From the Torah we see a strange paradox; It says G-d finished creating. But then it mentions that G-d abstained, which means He stopped working but there was more work to be done. Somehow this act of abstention wasn’t just a stop, but an action in and of itself. This was such an action that G-d blessed the day He did it above all other days.
The power of Shabbat is the lesson that life is meaningful because we have a mission – a mission that requires us to work daily to create. We create our families, we create ourselves through what we learn, how we eat, what we do with our bodies. We create jobs, and we create opportunity. The world is one of action. But the action has a point. And the point is to stop creating. The point is to recognize that we are both actors and bystanders. By stopping creative action one day a week, we can create an awareness that the world is outside of our hands and outside of our control. The world was here before us and will be there after us.
This awareness is the greatest gift one can internalize about life. In one breath, it means that our actions do matter. They really matter, because they are ours. The world isn’t the same without us. If I don’t perform today, create today, do what needs to be done today, I missed my moment in creation. But on the other hand, there is a world beyond me. G-d exists beyond me. It’s His world and I’m just an infinitesimal part of it. That means it’s all going to be ok. All the pain in the world, the missed opportunities, the events that seem so hard and pointless…they are all orchestrated. Part of something so much bigger than us.
We need to live our lives with this awareness. We are obligated to work and grow till our last breath. To build the world, make it better, and contribute our unique gift that is in us. We must express ourselves. But then we have to realize that we don’t need to do anything at all to be valuable and important. G-d expresses His love for us not for what we do but who we are inherently. Intrinsically He loves us. Even when we stop working, He keeps us around. Not only that, He praises us more! Imagine being loved for you, not for what you do. Think of the security, the freedom. It’s already ours. To get there, us accomplished people with our impressive resumes, need to say to G-d “It’s Your world, I trust You to handle the details on a macro and micro level and trust that You know what You are doing. I just work here.”

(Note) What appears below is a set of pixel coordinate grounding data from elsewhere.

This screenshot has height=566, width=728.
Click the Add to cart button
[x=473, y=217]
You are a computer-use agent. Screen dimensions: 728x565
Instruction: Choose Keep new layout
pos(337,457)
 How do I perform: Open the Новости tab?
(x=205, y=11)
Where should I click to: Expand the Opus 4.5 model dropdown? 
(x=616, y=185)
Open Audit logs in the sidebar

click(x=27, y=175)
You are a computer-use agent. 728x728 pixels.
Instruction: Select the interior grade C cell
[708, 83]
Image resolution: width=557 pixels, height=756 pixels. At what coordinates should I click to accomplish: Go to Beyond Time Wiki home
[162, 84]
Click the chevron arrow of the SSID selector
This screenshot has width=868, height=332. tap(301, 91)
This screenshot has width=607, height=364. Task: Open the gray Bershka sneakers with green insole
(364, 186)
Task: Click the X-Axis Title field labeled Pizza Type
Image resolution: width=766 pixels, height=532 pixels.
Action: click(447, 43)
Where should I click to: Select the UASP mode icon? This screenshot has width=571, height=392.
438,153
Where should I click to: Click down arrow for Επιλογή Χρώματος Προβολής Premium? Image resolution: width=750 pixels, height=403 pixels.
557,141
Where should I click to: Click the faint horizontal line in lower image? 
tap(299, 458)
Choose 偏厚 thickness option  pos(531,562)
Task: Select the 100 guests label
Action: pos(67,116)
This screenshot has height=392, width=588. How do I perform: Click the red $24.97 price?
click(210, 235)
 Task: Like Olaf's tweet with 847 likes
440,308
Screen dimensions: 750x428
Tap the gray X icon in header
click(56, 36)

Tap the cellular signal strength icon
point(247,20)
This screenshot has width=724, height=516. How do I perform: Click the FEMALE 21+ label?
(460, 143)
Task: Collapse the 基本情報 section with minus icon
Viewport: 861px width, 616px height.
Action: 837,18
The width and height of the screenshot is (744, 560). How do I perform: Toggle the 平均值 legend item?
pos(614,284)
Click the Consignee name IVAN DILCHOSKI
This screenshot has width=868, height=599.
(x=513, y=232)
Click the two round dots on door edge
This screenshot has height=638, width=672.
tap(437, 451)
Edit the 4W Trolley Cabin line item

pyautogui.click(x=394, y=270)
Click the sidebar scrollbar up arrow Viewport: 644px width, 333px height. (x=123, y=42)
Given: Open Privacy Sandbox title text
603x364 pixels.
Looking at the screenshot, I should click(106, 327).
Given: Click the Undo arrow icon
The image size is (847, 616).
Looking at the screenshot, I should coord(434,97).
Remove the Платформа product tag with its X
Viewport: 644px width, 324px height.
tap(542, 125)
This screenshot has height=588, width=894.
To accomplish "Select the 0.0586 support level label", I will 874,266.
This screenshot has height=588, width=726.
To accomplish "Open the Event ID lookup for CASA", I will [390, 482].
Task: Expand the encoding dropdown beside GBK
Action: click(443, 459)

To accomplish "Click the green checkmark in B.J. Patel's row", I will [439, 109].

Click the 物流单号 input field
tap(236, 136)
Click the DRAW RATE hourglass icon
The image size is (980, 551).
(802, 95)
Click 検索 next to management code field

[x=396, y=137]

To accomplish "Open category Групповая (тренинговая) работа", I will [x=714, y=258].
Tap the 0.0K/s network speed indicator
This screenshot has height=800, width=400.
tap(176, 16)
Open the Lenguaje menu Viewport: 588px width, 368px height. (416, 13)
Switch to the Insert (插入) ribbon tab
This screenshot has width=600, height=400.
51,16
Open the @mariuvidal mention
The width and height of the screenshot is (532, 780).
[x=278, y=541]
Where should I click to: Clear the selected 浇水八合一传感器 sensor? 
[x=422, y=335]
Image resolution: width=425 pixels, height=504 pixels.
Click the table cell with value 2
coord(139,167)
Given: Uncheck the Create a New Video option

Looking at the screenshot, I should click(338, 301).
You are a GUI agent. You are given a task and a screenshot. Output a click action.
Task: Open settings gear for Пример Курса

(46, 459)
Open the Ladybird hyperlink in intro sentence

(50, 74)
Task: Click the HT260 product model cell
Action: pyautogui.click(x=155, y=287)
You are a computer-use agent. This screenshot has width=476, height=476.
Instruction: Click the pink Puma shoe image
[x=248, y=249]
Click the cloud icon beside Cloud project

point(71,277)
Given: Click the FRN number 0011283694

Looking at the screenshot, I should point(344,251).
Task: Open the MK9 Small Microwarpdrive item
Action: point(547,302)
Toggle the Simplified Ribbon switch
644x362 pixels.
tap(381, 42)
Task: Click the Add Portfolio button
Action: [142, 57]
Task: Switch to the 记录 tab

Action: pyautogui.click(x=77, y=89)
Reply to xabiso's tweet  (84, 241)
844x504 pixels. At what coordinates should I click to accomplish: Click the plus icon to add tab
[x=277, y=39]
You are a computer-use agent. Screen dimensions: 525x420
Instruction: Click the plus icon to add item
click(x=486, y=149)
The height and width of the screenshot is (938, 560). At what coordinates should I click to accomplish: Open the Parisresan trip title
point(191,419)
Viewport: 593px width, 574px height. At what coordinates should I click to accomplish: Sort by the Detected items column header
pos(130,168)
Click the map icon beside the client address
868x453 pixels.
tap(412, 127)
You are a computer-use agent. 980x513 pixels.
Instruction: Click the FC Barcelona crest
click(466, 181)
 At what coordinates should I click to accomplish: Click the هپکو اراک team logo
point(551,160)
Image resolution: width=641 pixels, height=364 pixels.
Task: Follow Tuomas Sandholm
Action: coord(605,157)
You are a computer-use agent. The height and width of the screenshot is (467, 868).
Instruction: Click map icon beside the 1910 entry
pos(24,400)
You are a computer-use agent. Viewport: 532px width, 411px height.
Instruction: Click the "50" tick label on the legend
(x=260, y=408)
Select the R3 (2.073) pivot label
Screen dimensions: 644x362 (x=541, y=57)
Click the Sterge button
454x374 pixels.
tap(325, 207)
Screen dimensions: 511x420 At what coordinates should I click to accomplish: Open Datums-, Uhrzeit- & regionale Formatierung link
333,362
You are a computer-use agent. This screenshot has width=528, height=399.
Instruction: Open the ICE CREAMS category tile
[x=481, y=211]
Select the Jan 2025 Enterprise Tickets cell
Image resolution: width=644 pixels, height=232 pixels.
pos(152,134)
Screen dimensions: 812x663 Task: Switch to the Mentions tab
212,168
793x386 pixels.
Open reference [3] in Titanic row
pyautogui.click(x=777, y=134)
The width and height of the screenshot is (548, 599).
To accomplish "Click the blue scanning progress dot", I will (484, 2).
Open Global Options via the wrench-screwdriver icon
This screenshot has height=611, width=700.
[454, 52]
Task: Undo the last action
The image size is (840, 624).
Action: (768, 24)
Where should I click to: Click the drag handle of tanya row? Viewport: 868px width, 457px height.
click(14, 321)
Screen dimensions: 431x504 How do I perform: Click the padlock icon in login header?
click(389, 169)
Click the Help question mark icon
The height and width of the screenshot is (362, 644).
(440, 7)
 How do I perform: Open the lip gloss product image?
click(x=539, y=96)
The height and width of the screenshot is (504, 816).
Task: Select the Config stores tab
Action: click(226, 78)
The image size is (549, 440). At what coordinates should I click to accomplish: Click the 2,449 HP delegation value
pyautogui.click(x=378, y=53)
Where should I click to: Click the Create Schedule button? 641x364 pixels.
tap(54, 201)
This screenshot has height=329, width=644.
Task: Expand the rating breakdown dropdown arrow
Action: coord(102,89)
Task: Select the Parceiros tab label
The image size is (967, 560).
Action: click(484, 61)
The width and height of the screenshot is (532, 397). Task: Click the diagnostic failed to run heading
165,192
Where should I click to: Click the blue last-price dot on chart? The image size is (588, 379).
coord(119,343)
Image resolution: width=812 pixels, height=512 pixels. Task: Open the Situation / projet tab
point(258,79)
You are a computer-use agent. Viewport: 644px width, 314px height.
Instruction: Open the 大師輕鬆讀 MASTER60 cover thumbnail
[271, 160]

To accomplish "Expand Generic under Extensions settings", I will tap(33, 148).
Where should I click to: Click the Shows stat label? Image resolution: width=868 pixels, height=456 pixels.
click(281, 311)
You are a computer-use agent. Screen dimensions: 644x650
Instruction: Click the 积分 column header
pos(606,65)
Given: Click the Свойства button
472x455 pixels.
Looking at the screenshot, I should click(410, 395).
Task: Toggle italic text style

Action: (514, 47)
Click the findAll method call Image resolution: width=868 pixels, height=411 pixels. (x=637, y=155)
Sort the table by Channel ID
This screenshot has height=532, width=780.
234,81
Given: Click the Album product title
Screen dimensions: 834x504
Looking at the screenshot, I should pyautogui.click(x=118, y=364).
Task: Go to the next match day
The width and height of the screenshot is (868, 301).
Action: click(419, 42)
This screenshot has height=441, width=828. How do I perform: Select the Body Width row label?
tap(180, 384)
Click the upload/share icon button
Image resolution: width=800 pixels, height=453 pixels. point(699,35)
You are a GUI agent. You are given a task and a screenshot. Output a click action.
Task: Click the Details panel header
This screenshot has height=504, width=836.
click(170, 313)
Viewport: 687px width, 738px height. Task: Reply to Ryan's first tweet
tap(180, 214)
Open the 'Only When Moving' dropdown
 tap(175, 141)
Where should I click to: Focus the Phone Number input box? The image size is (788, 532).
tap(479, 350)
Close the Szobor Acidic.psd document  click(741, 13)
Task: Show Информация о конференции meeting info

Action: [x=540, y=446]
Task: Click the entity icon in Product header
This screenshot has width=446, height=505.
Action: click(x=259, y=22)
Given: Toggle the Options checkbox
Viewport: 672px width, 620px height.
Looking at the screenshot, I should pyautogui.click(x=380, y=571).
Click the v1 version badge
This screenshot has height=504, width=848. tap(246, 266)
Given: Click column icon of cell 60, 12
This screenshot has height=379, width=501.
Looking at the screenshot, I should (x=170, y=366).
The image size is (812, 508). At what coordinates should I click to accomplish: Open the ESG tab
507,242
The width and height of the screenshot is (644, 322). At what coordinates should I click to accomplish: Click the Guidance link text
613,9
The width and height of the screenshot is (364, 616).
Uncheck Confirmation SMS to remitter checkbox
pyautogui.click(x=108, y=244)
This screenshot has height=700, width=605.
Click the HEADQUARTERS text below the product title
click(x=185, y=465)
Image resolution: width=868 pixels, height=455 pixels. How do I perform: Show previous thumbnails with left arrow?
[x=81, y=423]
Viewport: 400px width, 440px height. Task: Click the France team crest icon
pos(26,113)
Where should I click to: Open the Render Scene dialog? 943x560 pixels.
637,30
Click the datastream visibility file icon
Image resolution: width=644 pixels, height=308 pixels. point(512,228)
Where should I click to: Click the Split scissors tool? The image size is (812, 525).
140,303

In a world of action, it is hard to see beyond yourself and what you personally impact. It’s easy, in a world without Shabbat, to see life as nothing but cause and effect. The world becomes a cold, calculated, dead place. Conversely, in a world of no action, you don’t matter. You exist but on no merit of your own. So G-d gave us Shabbat. He built a world, but then He rested, and by resting created the space for blessing. We can become partners with G-d if we see our actions as significant, but take the opportunity to stop working and to contemplate that there is a primary, bigger world beyond us.